There were 2,213 households, of which 39.1% had children under the age of 18 living with them, 58.2% were married couples living together, 9.9% had a female householder with no husband present, 3.1% had a male householder with no wife present, and 28.8% were non-families. 24.7% of all households were made up of individuals, and 8.6% had someone living alone who was 65 years of age or older. The average household size was 2.55 and the average family size was 3.07.

The median age in the city was 36.7 years. 28.8% of residents were under the age of 18; 6.3% were between the ages of 18 and 24; 27.4% were from 25 to 44; 26.4% were from 45 to 64; and 11.1% were 65 years of age or older. The gender makeup of the city was 48.0% male and 52.0% female.

===2000 census===
As of the census of 2000, there were 4,159 people, 1,501 households, and 1,179 families living in the city. The population density was 442.4 PD/sqmi. There were 1,540 housing units at an average density of 163.8 /sqmi. The racial makeup of the city was 98.58% White, 0.24% African American, 0.05% Native American, 0.22% Asian, 0.17% from other races, and 0.75% from two or more races. Hispanic or Latino of any race were 1.61% of the population.

There were 1,501 households, out of which 44.3% had children under the age of 18 living with them, 64.8% were married couples living together, 11.3% had a female householder with no husband present, and 21.4% were non-families. 18.0% of all households were made up of individuals, and 5.5% had someone living alone who was 65 years of age or older. The average household size was 2.77 and the average family size was 3.15.

31.5% are under the age of 18, 7.0% from 18 to 24, 30.2% from 25 to 44, 23.8% from 45 to 64, and 7.5% who were 65 years of age or older. The median age was 35 years. For every 100 females, there were 94.1 males. For every 100 females age 18 and over, there were 92.0 males.

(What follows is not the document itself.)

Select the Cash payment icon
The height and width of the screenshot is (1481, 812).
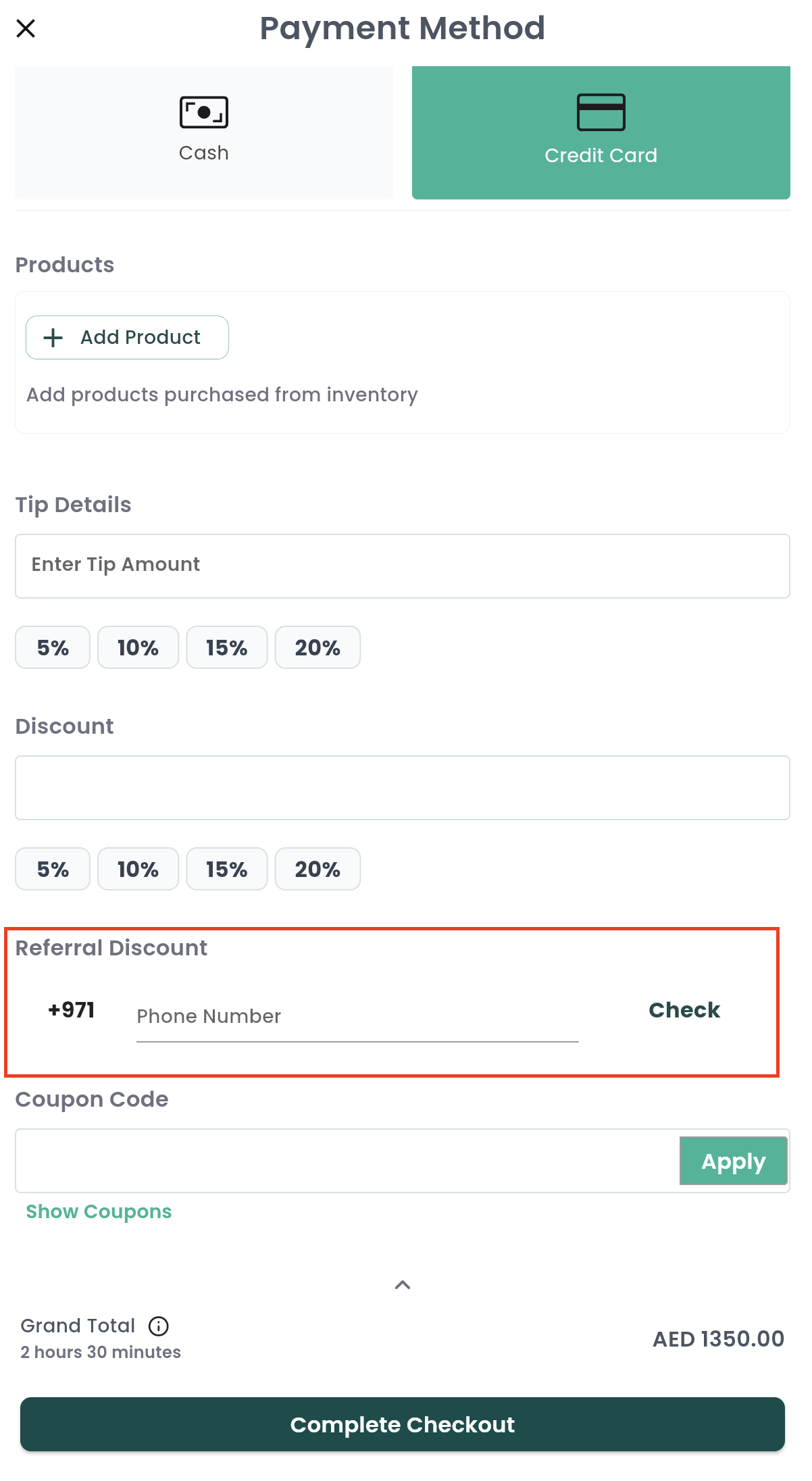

The median income for a household in the city was $54,167, and the median income for a family was $62,401. Males had a median income of $45,407 versus $23,285 for females. The per capita income for the city was $21,514. About 3.2% of families and 4.5% of the population were below the poverty line, including 7.8% of those under age 18 and none of those age 65 or over.
==Government==
Eldridge has a mayor-council form of government with a mayor and five city council members. All council members are at-large. City council meetings are conducted bi-monthly on the first and third Mondays of each month at the Eldridge Community Center. The city is managed by a city administrator.

==Education==
Eldridge hosts three of the seven public schools in the North Scott Community School District, which has its administrative offices there as well. The North Scott High School, North Scott Junior High and Ed White Elementary School are in Eldridge. The other four elementary schools in the district are in the outlying communities of Donahue, Long Grove, Park View and Princeton.

Residents are represented by a seven-member board of education, which conducts bi-monthly meetings on the second and fourth Mondays of each month at the Administration Center.

==Popular culture==
In the 2012 film Promised Land, Matt Damon's character, Steve Butler, is from the area of Eldridge, Iowa.

==Notable people==

- Beth Bader (born 1973), member of the LPGA
- Kari Lake (born 1969), the 2022 Republican nominee for Arizona Governor, and a 2024 United States Senate nominee, graduated from North Scott High School in Eldridge.